══ THE RECORDS
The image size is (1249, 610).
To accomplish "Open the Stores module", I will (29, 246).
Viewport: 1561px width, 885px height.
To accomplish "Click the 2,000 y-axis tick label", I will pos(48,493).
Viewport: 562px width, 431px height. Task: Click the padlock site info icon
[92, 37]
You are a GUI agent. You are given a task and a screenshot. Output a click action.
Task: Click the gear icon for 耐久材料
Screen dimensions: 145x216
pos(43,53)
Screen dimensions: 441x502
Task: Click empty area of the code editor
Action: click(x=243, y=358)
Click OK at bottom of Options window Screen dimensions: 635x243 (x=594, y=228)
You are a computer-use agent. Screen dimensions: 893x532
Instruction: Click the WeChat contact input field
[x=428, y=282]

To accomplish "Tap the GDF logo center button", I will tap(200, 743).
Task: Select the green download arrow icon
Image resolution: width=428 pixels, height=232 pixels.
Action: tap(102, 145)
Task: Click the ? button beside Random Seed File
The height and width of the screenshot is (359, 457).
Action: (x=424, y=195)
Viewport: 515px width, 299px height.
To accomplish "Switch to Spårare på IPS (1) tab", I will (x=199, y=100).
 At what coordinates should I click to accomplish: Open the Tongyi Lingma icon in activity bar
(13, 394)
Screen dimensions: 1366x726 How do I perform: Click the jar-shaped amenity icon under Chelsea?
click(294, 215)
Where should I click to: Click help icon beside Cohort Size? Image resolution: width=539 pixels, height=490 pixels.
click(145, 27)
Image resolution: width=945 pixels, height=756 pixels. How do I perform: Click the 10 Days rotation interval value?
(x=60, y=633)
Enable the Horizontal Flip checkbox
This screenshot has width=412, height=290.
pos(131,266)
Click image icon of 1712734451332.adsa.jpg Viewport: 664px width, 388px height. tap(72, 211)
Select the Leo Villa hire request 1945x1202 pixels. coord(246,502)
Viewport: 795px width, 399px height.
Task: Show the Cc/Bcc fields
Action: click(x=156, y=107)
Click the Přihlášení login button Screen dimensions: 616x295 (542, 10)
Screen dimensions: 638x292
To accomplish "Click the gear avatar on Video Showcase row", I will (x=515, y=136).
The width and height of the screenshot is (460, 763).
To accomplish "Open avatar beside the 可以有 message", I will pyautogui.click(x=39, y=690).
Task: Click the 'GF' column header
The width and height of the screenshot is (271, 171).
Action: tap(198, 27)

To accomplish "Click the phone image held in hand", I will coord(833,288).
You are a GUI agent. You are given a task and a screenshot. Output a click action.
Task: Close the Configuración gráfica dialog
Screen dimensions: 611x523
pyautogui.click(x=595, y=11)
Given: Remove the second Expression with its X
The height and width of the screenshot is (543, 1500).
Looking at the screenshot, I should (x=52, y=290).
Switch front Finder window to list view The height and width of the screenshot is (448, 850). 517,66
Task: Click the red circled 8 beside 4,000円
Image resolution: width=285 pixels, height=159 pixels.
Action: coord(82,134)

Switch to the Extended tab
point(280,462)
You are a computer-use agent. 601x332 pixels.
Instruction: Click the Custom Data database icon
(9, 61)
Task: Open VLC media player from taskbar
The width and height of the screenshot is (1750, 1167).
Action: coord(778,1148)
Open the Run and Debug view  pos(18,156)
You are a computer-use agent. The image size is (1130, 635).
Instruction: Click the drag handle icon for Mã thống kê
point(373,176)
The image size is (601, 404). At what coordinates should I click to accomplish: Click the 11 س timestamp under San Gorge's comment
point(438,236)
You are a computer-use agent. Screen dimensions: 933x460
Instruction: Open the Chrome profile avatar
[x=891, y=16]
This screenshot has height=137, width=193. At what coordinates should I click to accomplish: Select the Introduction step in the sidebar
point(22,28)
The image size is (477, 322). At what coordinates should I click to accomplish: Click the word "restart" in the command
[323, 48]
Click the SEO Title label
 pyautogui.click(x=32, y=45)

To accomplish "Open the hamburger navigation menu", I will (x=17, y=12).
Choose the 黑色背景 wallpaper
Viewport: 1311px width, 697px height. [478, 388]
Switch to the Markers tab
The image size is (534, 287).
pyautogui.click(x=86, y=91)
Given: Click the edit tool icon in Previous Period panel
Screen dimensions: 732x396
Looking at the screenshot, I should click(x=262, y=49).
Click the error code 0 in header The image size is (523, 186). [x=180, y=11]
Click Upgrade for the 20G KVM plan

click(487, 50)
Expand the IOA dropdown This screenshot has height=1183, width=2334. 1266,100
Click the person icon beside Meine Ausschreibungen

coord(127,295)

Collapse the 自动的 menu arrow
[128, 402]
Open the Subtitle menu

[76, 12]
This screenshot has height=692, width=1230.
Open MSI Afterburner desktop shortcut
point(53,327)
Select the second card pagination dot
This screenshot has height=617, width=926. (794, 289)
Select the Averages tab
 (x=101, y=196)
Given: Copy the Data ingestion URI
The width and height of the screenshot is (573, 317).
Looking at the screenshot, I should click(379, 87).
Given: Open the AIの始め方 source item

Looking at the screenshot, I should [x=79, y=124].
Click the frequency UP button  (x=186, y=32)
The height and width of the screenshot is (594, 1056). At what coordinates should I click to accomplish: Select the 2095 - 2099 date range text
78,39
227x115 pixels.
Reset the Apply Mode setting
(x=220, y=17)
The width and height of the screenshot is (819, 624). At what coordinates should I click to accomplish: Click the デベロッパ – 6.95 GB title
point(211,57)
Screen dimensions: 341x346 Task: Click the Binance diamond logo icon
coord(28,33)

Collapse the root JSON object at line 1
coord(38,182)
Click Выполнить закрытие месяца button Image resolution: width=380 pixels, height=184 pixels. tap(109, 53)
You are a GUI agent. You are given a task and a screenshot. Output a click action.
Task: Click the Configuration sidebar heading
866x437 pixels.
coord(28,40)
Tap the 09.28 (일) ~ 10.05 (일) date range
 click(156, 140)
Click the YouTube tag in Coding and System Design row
════
§ **INSTRUCTION**: Reproduce the stretch of the material from the line containing "Viewport: 1561px width, 885px height." through the line containing "Click OK at", substituting "button" for every occurrence of "icon" and leaving everything else unchanged.

§ **EXERCISE RESULT**:
Viewport: 1561px width, 885px height.
To accomplish "Click the 2,000 y-axis tick label", I will pos(48,493).
Viewport: 562px width, 431px height. Task: Click the padlock site info button
[92, 37]
You are a GUI agent. You are given a task and a screenshot. Output a click action.
Task: Click the gear button for 耐久材料
Screen dimensions: 145x216
pos(43,53)
Screen dimensions: 441x502
Task: Click empty area of the code editor
Action: click(x=243, y=358)
Click OK at bottom of Options window Screen dimensions: 635x243 (x=594, y=228)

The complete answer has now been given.